Challenges relating to discovery and disclosure centre around preparedness: do companies know in which resources they are storing which kinds of information? And are they able to respond to discovery requests without conducting their own internal detective work?
3. Courts and regulators are taking an increasingly dim view of poor e-disclosure preparation
Best practice has become the default position for courts and regulators, and they are no longer interested in hearing about the trials and tribulations of document research from companies who should be expected to have effective procedures in place. In addition to the case mentioned above that ended with a 50% costs reduction to the plaintiff, another saw the imposition of an $8.5m fine on a company that was deemed to have deliberately withheld information, due to the difficulties of extracting material from its archives.
Someone with ample experience of these issues is e-disclosure specialist Alistair Kelman, who doubles as a barrister and an independent expert witness in the field of forensic computing. ‘Failure to preserve relevant electronically stored information to a high standard,’ he told me in an interview, ‘can lead to extraordinary sanctions.’
‘Such penalties,’ he added, ‘were suffered by accountants Vantis, who were sacked by the High Court of Antigua as liquidators in the 2009 collapse of Stanford Investment Bank – owing to their failure to properly preserve the digital evidence. The loss of over $100m in fee income led to the immediate slump of Vantis into administration. Prior to that, it was the 14th-largest accounting firm in the UK.’
Lewis is aware of the exacting standards that companies are compelled to observe. ‘Pressure is building in this area,’ he said, ‘and we fully expect a new in-house function to emerge with responsibilities for data creation, storage and retrieval – most likely under the aegis of the Chief Information Officer.’
Any individual who steps into that role is likely to have a lot on their plate. Mobile handsets are becoming more sophisticated; tablet devices are conquering the territory between mobiles and laptops, and emerging technologies that store new kinds of data are on the march. According to the report, future disclosure challenges are likely to arise from:
• Voice data Speech-recognition technologies that automatically produce transcripts of conversations or statements have been put to an increasing number of business uses, such as videoconferencing. In the interests of accuracy, will companies be prevailed upon to disclose data held in its original, voice-recorded form, as well as the text it was translated to? And will they have the systems in place to make this possible?
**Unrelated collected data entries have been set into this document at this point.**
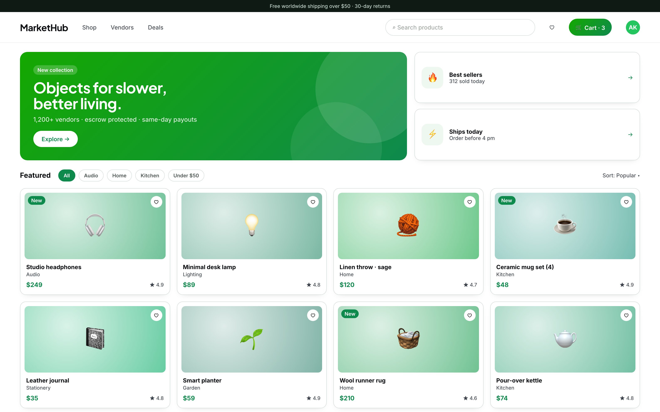Open the Deals nav link
Screen dimensions: 660x412
click(x=156, y=28)
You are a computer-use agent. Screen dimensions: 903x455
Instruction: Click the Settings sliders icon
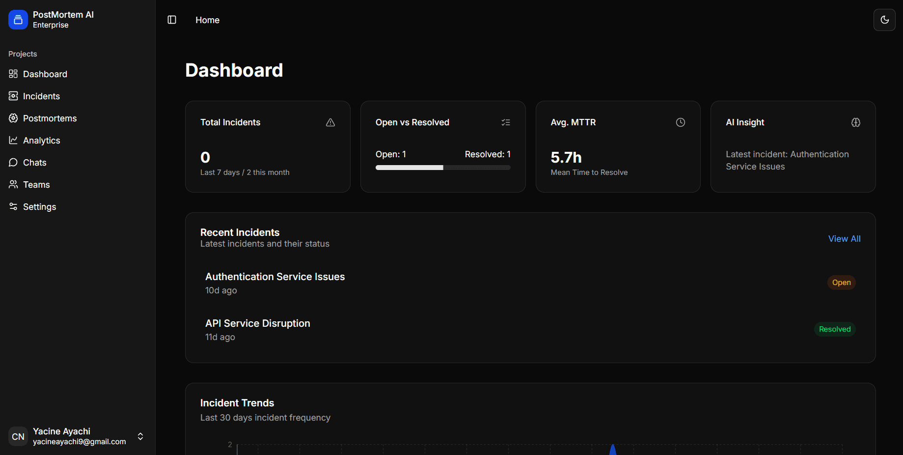(13, 207)
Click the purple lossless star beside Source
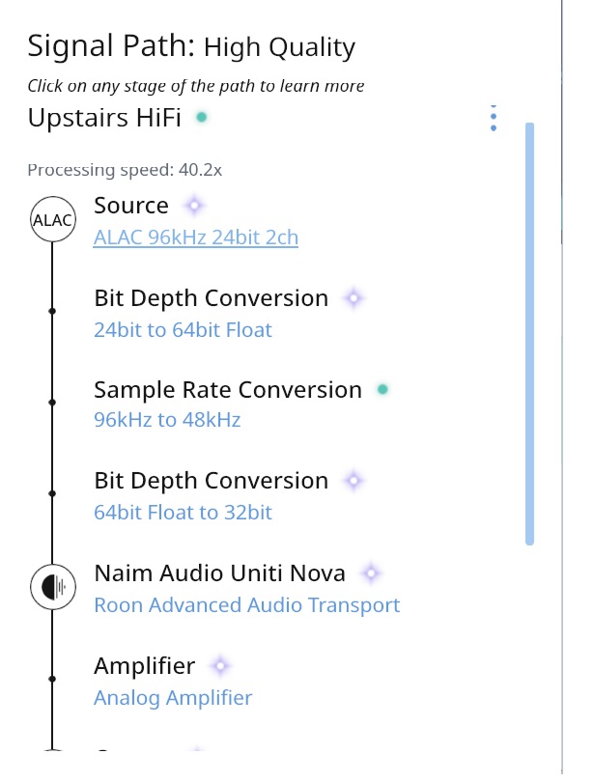 [194, 206]
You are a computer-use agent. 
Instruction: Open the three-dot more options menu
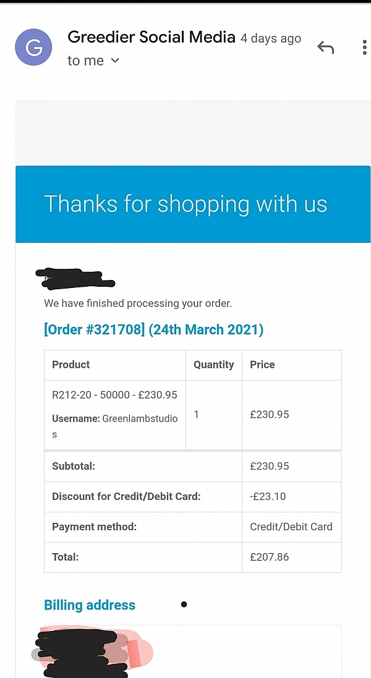(x=365, y=48)
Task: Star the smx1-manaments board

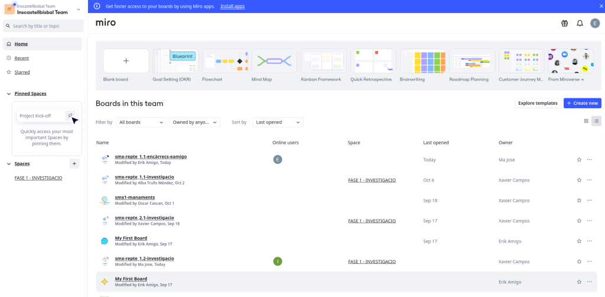Action: (579, 201)
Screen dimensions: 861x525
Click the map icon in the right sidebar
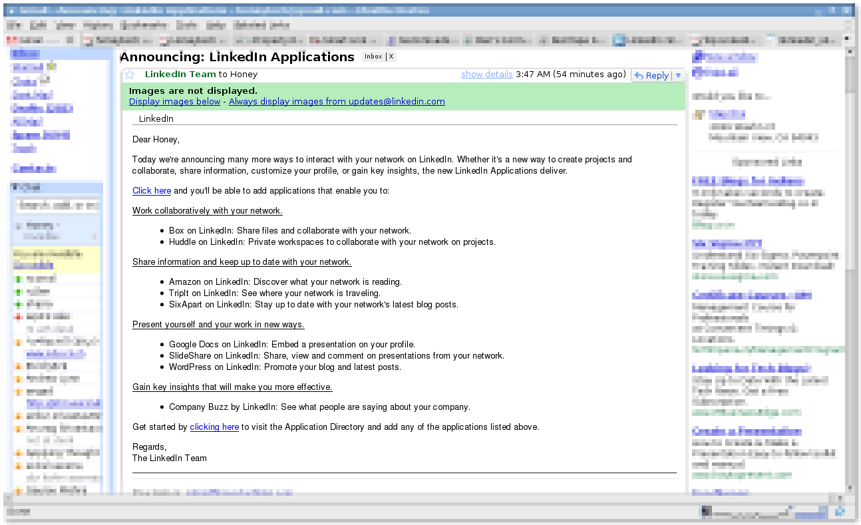pos(698,115)
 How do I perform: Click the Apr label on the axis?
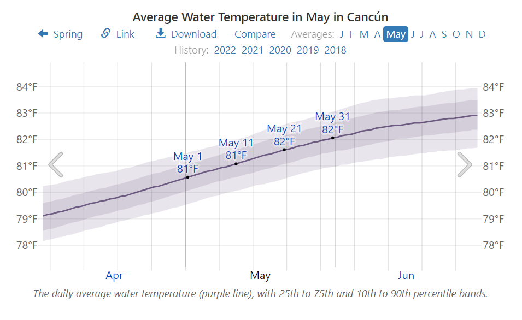(x=114, y=275)
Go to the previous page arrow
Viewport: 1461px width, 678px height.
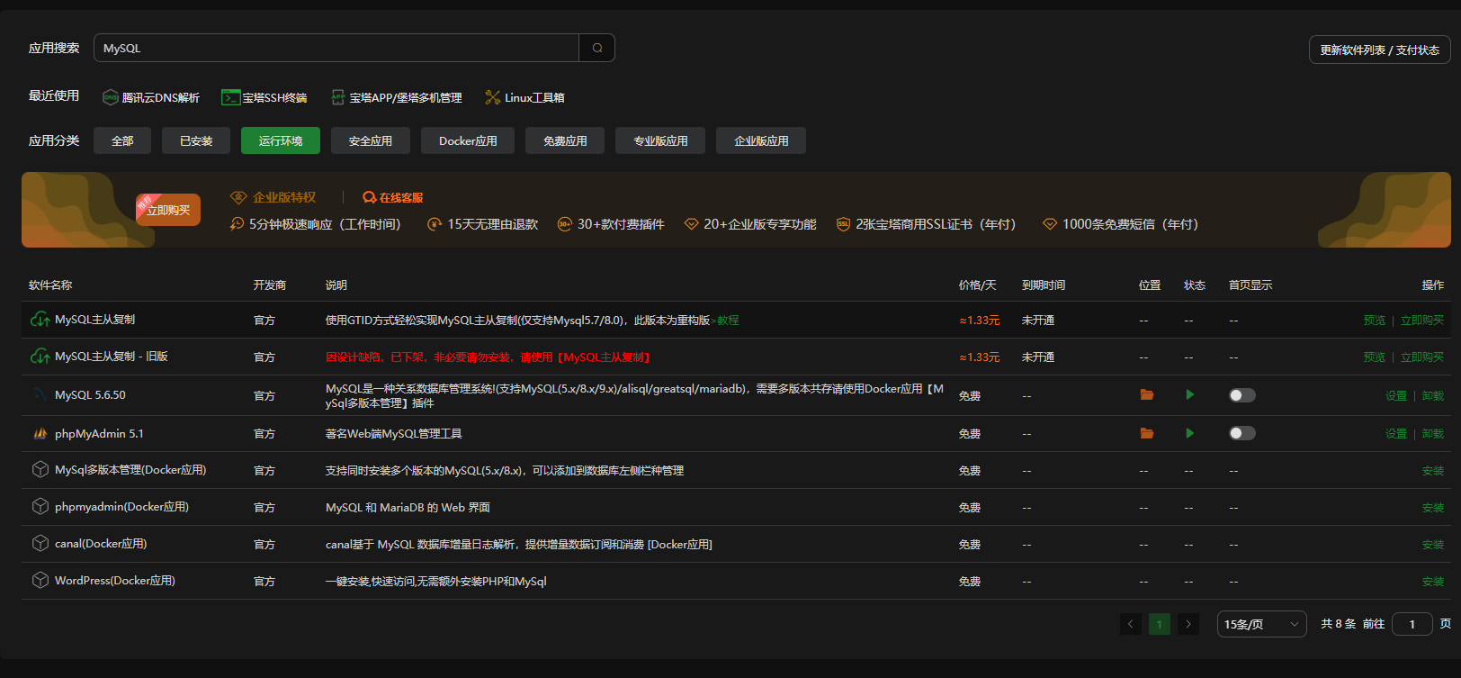click(1131, 624)
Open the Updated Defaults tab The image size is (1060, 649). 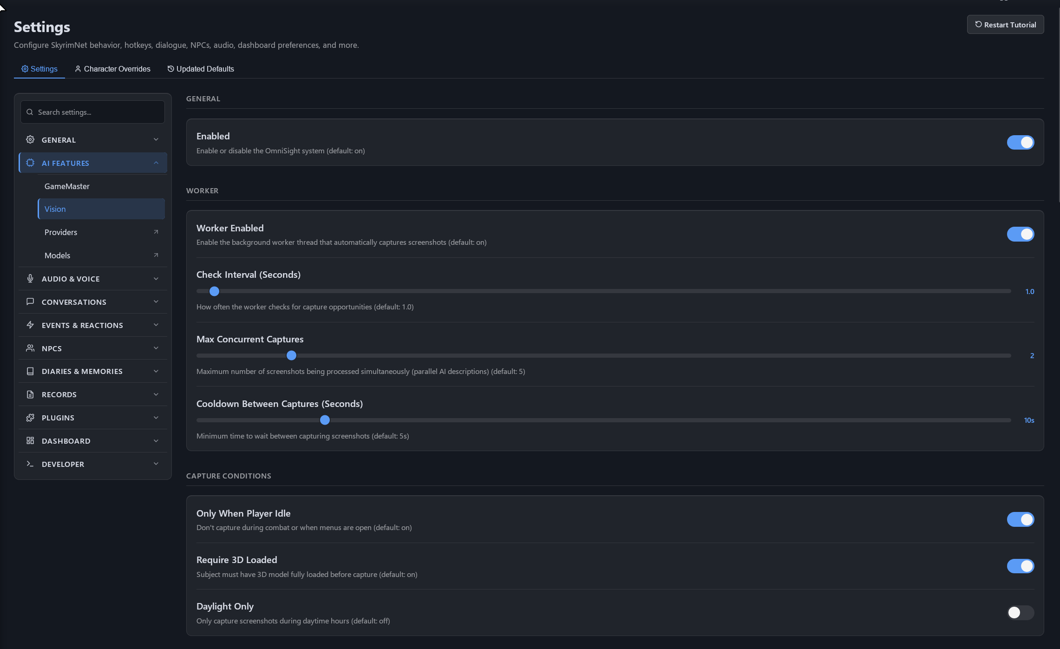(201, 69)
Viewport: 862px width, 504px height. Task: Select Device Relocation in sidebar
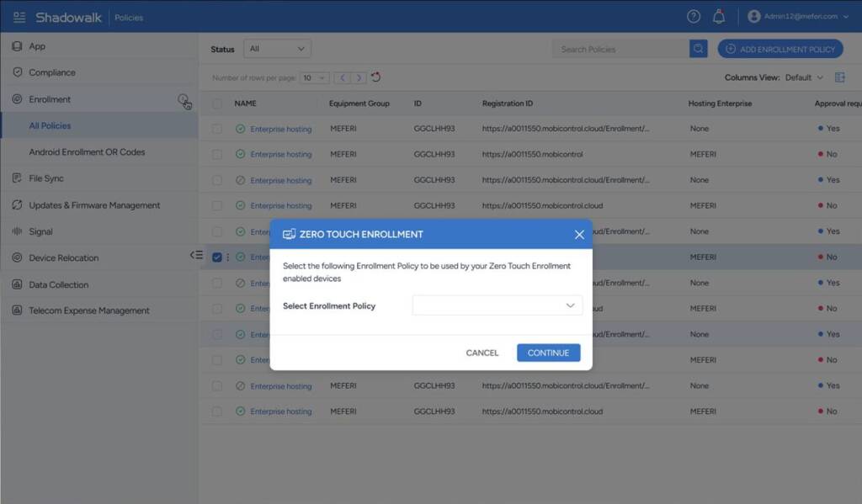(x=63, y=258)
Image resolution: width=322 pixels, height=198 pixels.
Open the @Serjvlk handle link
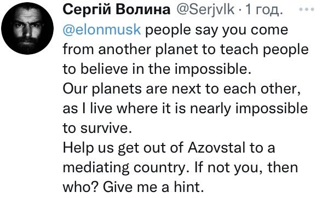tap(205, 9)
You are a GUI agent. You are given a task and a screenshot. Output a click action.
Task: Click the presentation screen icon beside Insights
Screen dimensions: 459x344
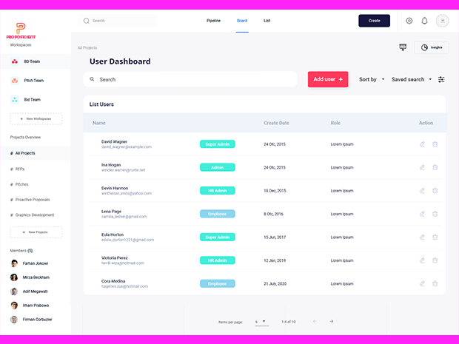click(403, 47)
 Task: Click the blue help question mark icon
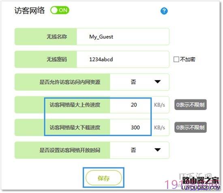pos(164,11)
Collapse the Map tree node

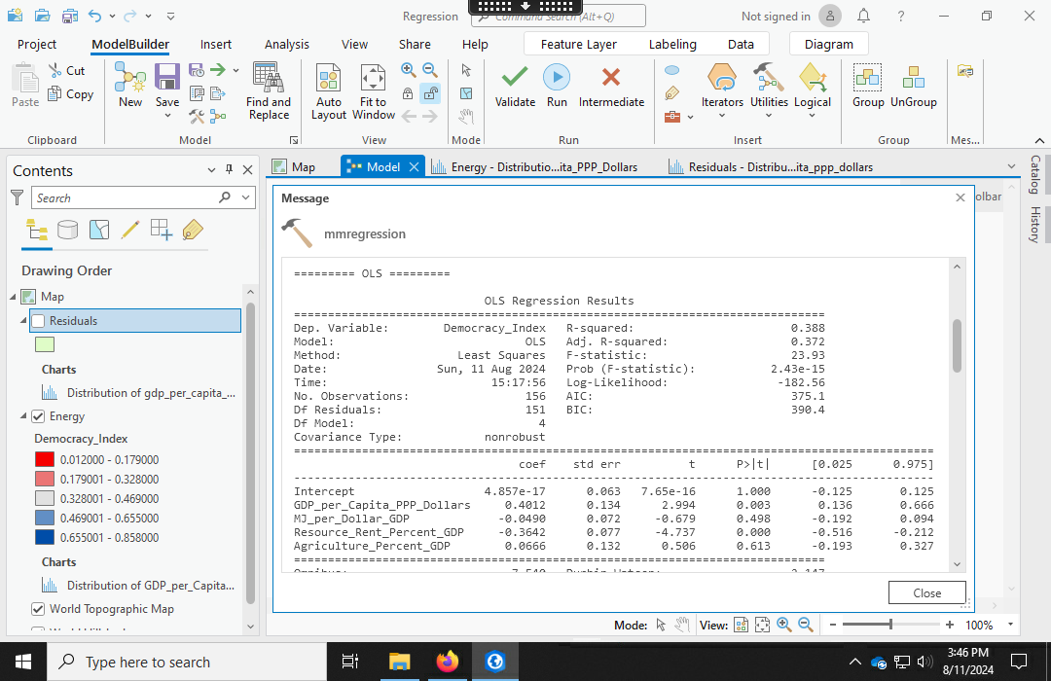[14, 297]
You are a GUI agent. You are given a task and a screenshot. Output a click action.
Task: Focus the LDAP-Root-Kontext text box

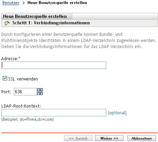click(x=54, y=113)
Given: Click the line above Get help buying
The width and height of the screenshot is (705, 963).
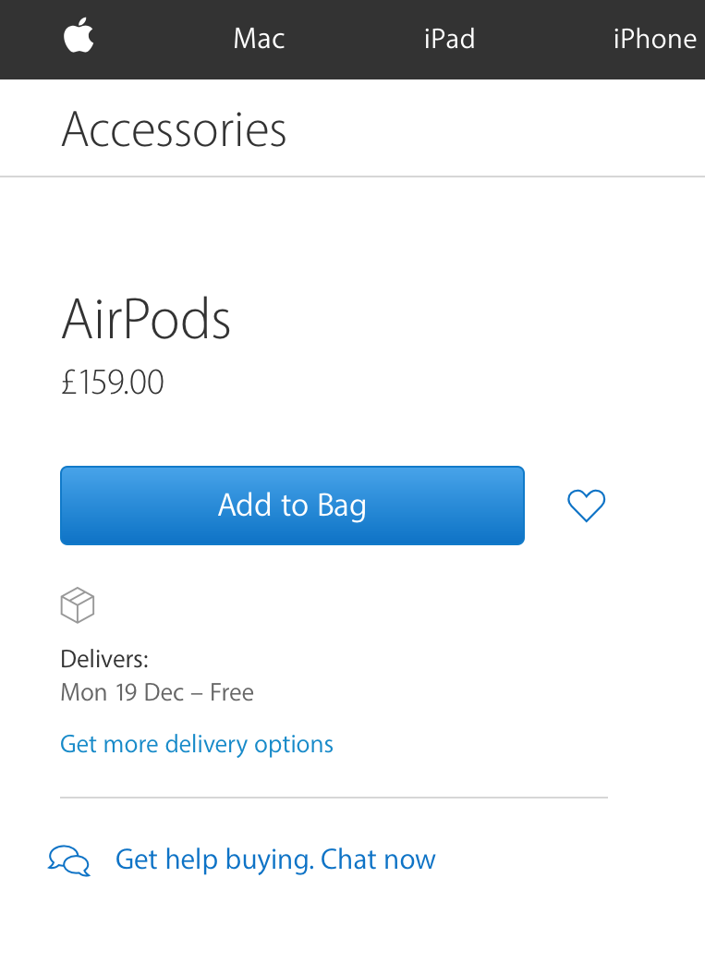Looking at the screenshot, I should [x=334, y=798].
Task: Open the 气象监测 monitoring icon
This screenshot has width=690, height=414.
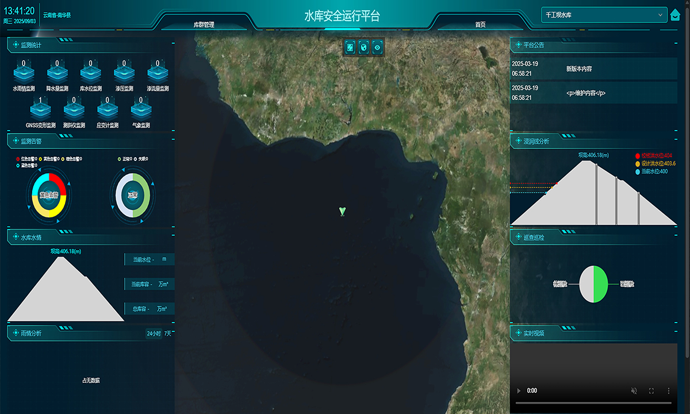Action: pos(141,110)
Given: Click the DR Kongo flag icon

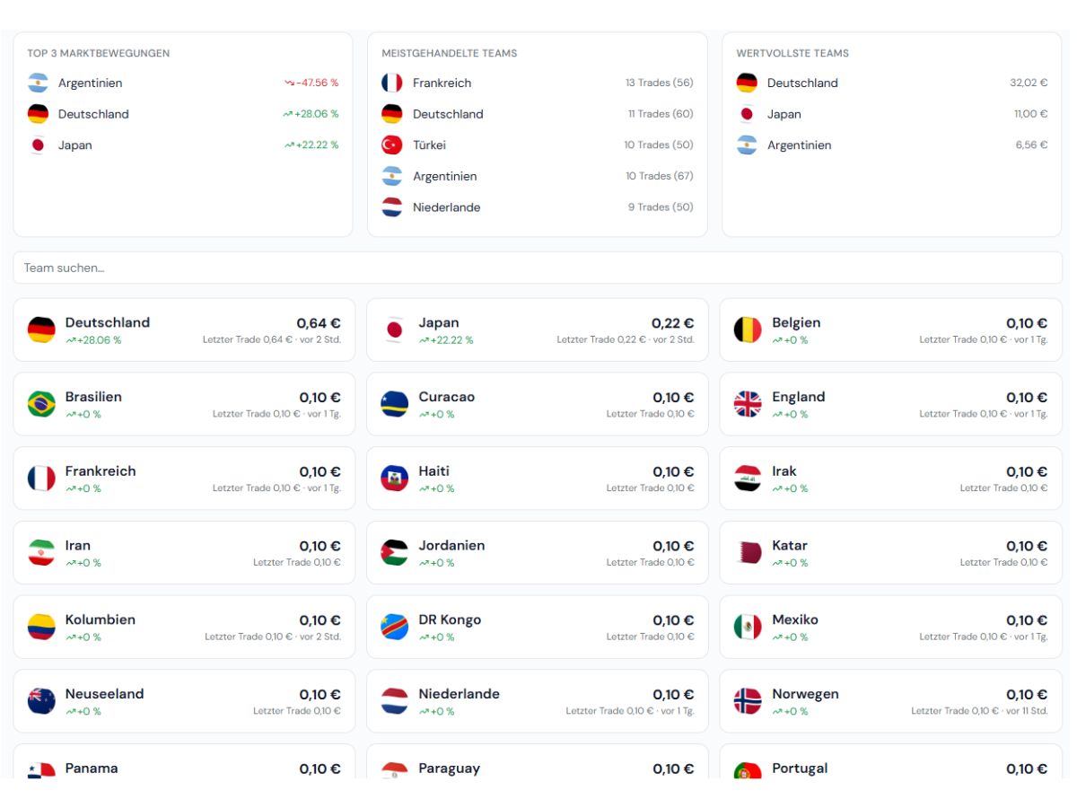Looking at the screenshot, I should pyautogui.click(x=394, y=627).

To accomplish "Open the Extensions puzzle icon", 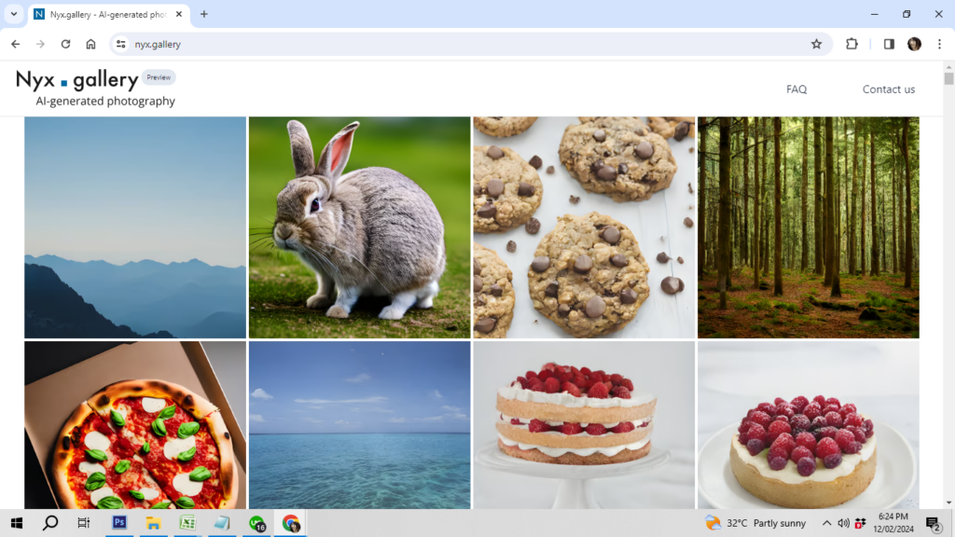I will tap(851, 44).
• Location data GPS-based tracking devices and other location systems are widely scattered throughout mobile handsets, digital cameras and car navigation hardware. Could location data stored by these devices be deemed discoverable in order to prove that someone was in a certain place, at a certain time?
• Non-jurisdictional servers If it became possible for companies to store data on orbiting, satellite servers, would there be legal hurdles involved in determining the jurisdiction of that data?
• Eye-gaze tracking Manufacturers are working to develop computer screens that can follow users’ eye lines – an evolutionary step from touch-screen technology. Could data collected by these systems be open to discovery in order to prove whether or not someone had read a specific file?
PwC recommends that senior managers must take greater responsibility for their companies’ data-management procedures, and that archiving should not be regarded as merely an IT-department issue. The report also stresses the need for robust disaster-recovery systems – something that will only grow in importance as the data mountain piles up.